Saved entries
________________________

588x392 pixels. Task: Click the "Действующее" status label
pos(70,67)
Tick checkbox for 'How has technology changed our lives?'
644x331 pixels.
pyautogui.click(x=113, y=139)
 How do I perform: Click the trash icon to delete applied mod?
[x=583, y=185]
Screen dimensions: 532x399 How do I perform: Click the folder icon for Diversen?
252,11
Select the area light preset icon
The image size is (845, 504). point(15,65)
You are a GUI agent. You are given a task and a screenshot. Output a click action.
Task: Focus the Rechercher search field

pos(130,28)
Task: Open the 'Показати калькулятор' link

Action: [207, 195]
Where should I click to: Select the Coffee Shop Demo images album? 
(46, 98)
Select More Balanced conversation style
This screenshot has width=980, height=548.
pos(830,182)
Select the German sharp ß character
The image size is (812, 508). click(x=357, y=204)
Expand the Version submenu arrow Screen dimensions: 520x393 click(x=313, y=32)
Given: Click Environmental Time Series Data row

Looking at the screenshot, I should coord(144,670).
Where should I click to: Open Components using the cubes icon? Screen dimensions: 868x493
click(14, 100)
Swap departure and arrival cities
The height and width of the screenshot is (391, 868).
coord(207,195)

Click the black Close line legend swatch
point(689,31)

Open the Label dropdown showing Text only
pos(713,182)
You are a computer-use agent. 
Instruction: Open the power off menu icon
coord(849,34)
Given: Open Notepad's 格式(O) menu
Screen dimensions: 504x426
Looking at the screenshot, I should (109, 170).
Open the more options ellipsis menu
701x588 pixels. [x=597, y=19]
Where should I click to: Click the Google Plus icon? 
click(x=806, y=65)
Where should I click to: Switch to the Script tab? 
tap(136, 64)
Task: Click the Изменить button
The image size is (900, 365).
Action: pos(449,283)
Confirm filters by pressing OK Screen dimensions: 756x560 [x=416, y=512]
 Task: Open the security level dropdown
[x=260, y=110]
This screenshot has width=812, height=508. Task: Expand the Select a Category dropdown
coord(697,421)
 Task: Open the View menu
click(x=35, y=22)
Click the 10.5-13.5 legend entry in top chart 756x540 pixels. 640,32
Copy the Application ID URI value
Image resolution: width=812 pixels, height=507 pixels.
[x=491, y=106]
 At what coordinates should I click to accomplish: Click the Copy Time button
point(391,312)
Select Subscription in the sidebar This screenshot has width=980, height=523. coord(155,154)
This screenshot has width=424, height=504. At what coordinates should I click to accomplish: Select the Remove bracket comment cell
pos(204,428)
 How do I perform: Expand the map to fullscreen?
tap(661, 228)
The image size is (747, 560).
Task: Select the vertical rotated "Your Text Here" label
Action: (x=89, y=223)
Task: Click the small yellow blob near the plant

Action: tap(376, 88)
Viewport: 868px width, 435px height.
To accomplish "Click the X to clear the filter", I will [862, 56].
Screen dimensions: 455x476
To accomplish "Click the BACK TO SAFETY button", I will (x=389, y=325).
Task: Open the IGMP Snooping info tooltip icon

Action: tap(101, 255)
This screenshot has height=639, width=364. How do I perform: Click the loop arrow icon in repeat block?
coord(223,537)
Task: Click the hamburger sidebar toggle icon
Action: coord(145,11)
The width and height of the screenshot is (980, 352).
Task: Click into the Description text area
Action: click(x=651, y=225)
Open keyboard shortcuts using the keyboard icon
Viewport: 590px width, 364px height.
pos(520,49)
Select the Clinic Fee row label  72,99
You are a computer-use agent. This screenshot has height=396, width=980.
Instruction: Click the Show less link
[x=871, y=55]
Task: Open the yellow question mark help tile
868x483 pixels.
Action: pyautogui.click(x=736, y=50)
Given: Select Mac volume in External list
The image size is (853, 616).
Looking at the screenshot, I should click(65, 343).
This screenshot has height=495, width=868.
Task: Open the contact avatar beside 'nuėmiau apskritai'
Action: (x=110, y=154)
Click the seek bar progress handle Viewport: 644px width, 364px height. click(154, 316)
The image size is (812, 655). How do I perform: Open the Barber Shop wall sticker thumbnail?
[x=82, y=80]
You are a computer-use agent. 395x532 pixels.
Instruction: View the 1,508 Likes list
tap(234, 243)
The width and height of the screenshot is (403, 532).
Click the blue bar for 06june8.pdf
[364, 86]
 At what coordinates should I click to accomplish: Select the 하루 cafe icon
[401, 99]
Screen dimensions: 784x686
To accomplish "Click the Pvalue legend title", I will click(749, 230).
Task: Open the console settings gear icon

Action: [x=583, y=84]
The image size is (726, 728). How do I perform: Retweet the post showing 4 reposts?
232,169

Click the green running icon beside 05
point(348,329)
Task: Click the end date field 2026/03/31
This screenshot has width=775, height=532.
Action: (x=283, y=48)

________________________

- **What you have to do**: From the records above, extract every line exactly as it stands.

- **Response to the exercise**:
588x392 pixels. Task: Click the "Действующее" status label
pos(70,67)
Tick checkbox for 'How has technology changed our lives?'
644x331 pixels.
pyautogui.click(x=113, y=139)
 How do I perform: Click the trash icon to delete applied mod?
[x=583, y=185]
Screen dimensions: 532x399 How do I perform: Click the folder icon for Diversen?
252,11
Select the area light preset icon
The image size is (845, 504). point(15,65)
You are a GUI agent. You are given a task and a screenshot. Output a click action.
Task: Focus the Rechercher search field

pos(130,28)
Task: Open the 'Показати калькулятор' link

Action: [207, 195]
Where should I click to: Select the Coffee Shop Demo images album? 
(46, 98)
Select More Balanced conversation style
This screenshot has width=980, height=548.
pos(830,182)
Select the German sharp ß character
The image size is (812, 508). click(x=357, y=204)
Expand the Version submenu arrow Screen dimensions: 520x393 click(x=313, y=32)
Given: Click Environmental Time Series Data row

Looking at the screenshot, I should coord(144,670).
Where should I click to: Open Components using the cubes icon? Screen dimensions: 868x493
click(14, 100)
Swap departure and arrival cities
The height and width of the screenshot is (391, 868).
coord(207,195)

Click the black Close line legend swatch
point(689,31)

Open the Label dropdown showing Text only
pos(713,182)
You are a computer-use agent. 
Instruction: Open the power off menu icon
coord(849,34)
Given: Open Notepad's 格式(O) menu
Screen dimensions: 504x426
Looking at the screenshot, I should (109, 170).
Open the more options ellipsis menu
701x588 pixels. [x=597, y=19]
Where should I click to: Click the Google Plus icon? 
click(x=806, y=65)
Where should I click to: Switch to the Script tab? 
tap(136, 64)
Task: Click the Изменить button
The image size is (900, 365).
Action: pos(449,283)
Confirm filters by pressing OK Screen dimensions: 756x560 [x=416, y=512]
 Task: Open the security level dropdown
[x=260, y=110]
This screenshot has width=812, height=508. Task: Expand the Select a Category dropdown
coord(697,421)
 Task: Open the View menu
click(x=35, y=22)
Click the 10.5-13.5 legend entry in top chart 756x540 pixels. 640,32
Copy the Application ID URI value
Image resolution: width=812 pixels, height=507 pixels.
[x=491, y=106]
 At what coordinates should I click to accomplish: Click the Copy Time button
point(391,312)
Select Subscription in the sidebar This screenshot has width=980, height=523. coord(155,154)
This screenshot has width=424, height=504. At what coordinates should I click to accomplish: Select the Remove bracket comment cell
pos(204,428)
 How do I perform: Expand the map to fullscreen?
tap(661, 228)
The image size is (747, 560).
Task: Select the vertical rotated "Your Text Here" label
Action: (x=89, y=223)
Task: Click the small yellow blob near the plant

Action: tap(376, 88)
Viewport: 868px width, 435px height.
To accomplish "Click the X to clear the filter", I will [862, 56].
Screen dimensions: 455x476
To accomplish "Click the BACK TO SAFETY button", I will (x=389, y=325).
Task: Open the IGMP Snooping info tooltip icon

Action: tap(101, 255)
This screenshot has height=639, width=364. How do I perform: Click the loop arrow icon in repeat block?
coord(223,537)
Task: Click the hamburger sidebar toggle icon
Action: coord(145,11)
The width and height of the screenshot is (980, 352).
Task: Click into the Description text area
Action: click(x=651, y=225)
Open keyboard shortcuts using the keyboard icon
Viewport: 590px width, 364px height.
pos(520,49)
Select the Clinic Fee row label  72,99
You are a computer-use agent. This screenshot has height=396, width=980.
Instruction: Click the Show less link
[x=871, y=55]
Task: Open the yellow question mark help tile
868x483 pixels.
Action: pyautogui.click(x=736, y=50)
Given: Select Mac volume in External list
The image size is (853, 616).
Looking at the screenshot, I should click(65, 343).
This screenshot has height=495, width=868.
Task: Open the contact avatar beside 'nuėmiau apskritai'
Action: (x=110, y=154)
Click the seek bar progress handle Viewport: 644px width, 364px height. click(154, 316)
The image size is (812, 655). How do I perform: Open the Barber Shop wall sticker thumbnail?
[x=82, y=80]
You are a computer-use agent. 395x532 pixels.
Instruction: View the 1,508 Likes list
tap(234, 243)
The width and height of the screenshot is (403, 532).
Click the blue bar for 06june8.pdf
[364, 86]
 At what coordinates should I click to accomplish: Select the 하루 cafe icon
[401, 99]
Screen dimensions: 784x686
To accomplish "Click the Pvalue legend title", I will click(749, 230).
Task: Open the console settings gear icon

Action: [x=583, y=84]
The image size is (726, 728). How do I perform: Retweet the post showing 4 reposts?
232,169

Click the green running icon beside 05
point(348,329)
Task: Click the end date field 2026/03/31
This screenshot has width=775, height=532.
Action: (x=283, y=48)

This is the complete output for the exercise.